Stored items
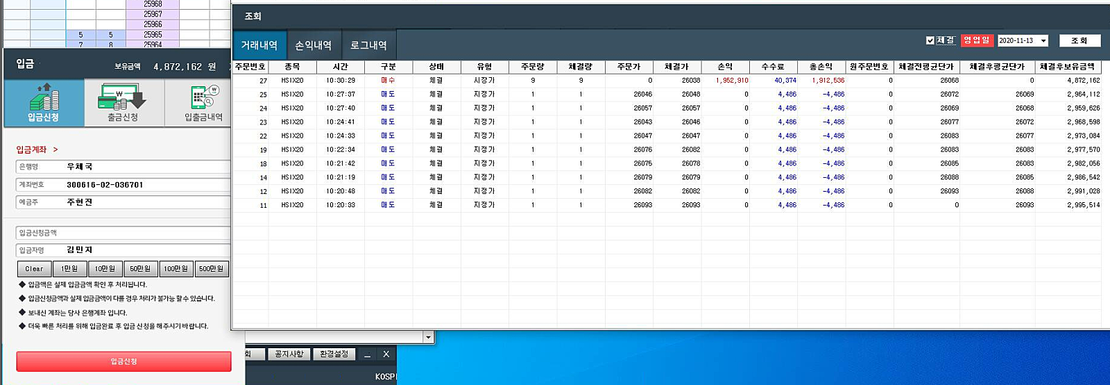This screenshot has height=385, width=1110.
Task: Select the 500만원 amount button
Action: coord(211,269)
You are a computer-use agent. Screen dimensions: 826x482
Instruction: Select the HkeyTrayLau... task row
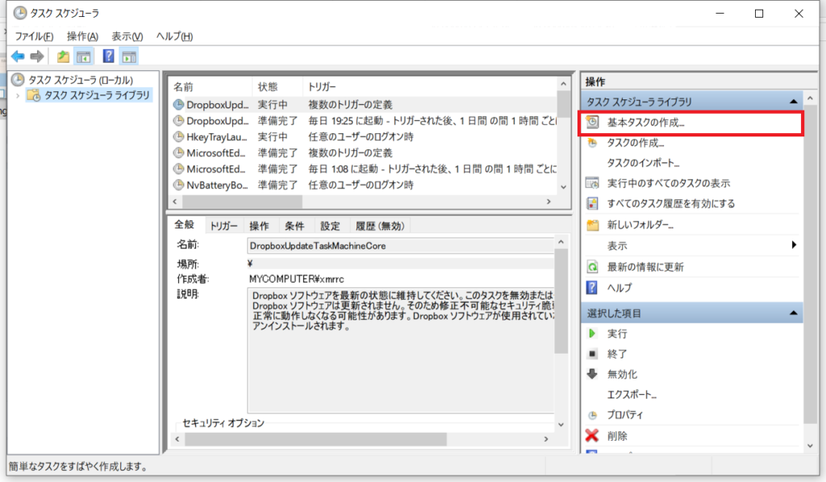click(211, 136)
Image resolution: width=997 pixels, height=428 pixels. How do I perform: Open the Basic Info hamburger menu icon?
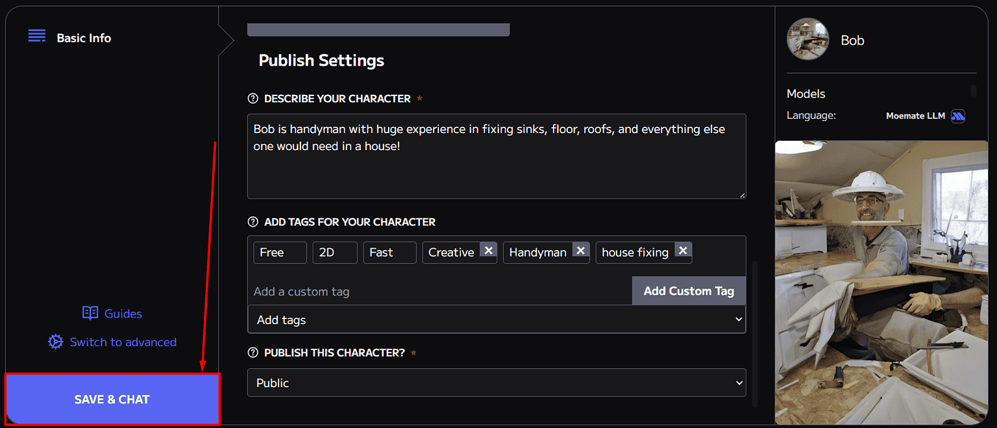pos(37,36)
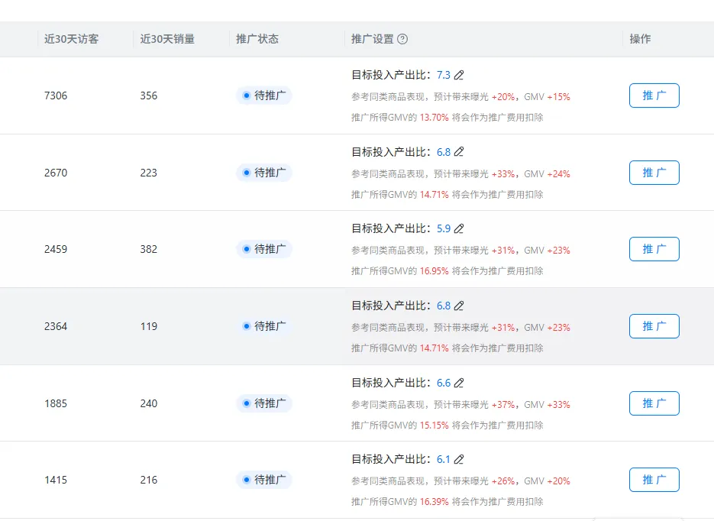Edit the 5.9 target ROI pencil icon
This screenshot has width=714, height=521.
point(459,228)
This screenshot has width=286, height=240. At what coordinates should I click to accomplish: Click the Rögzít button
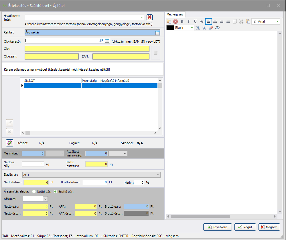point(245,227)
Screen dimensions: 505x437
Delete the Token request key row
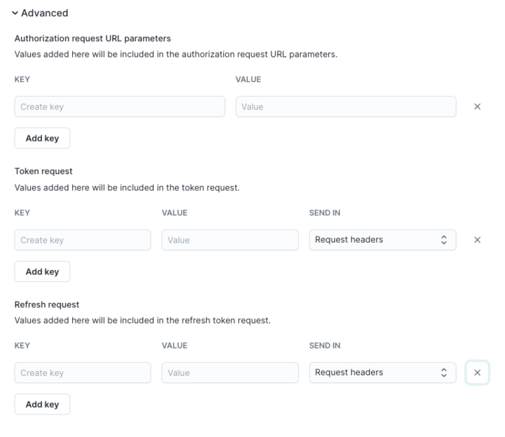(x=477, y=240)
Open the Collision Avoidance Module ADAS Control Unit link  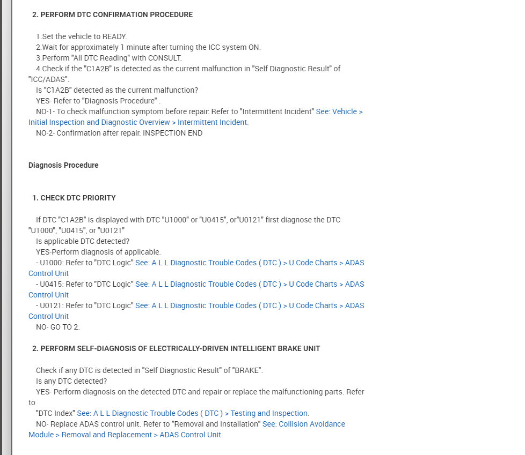311,424
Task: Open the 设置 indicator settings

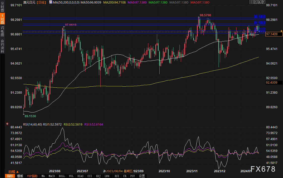Action: [x=142, y=176]
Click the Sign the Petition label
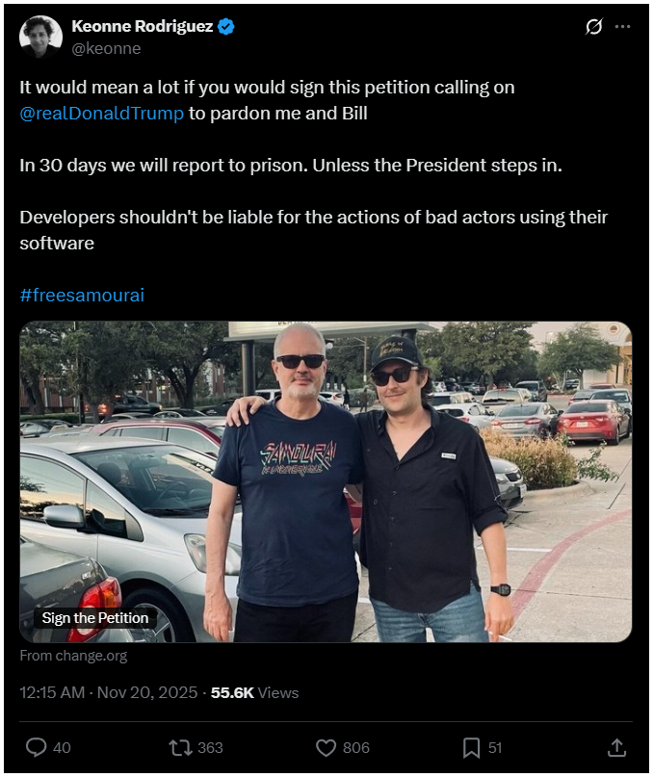The image size is (653, 777). pyautogui.click(x=94, y=618)
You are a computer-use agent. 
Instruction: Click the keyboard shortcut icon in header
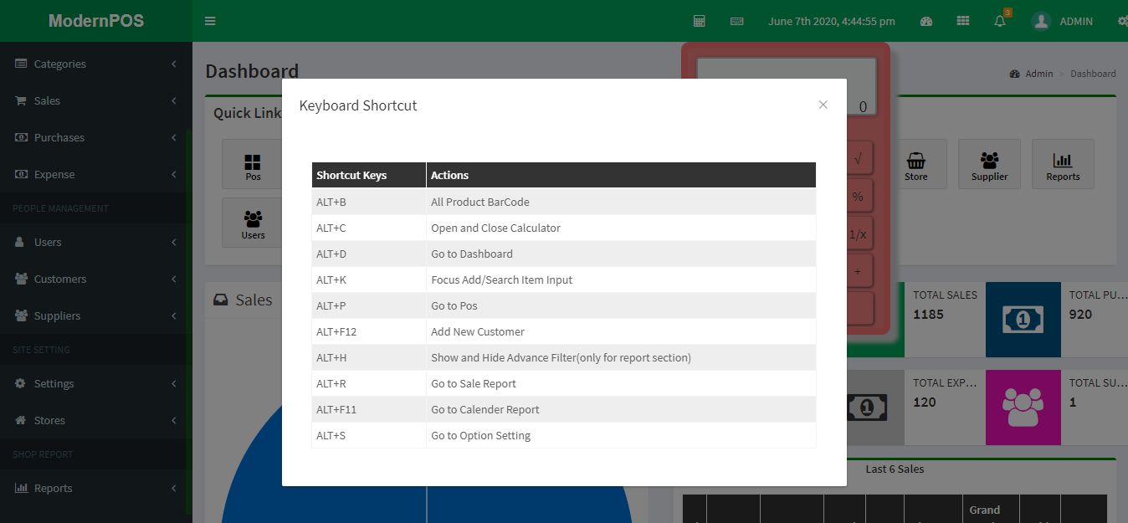tap(736, 21)
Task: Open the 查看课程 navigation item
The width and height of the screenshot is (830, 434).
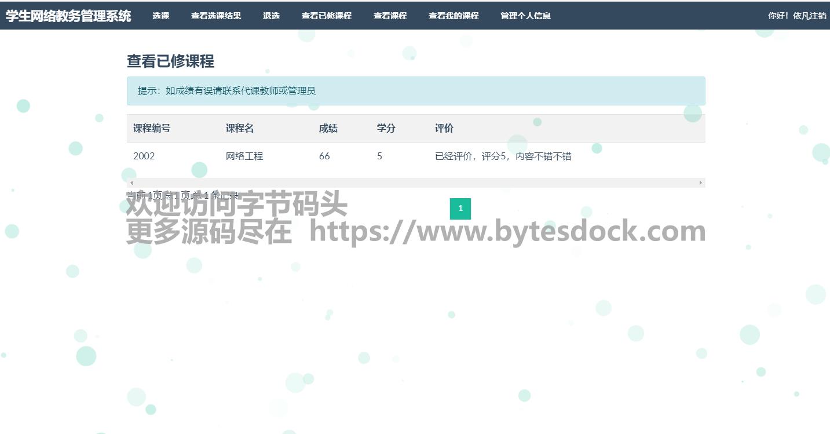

• YOUR INSTRUCTIONS
Read through the records above and copy the lines that contain "computer".

• WRITTEN SOLUTION
You are a computer-use agent. Screen dimensions: 826x482
You are a computer-use agent. 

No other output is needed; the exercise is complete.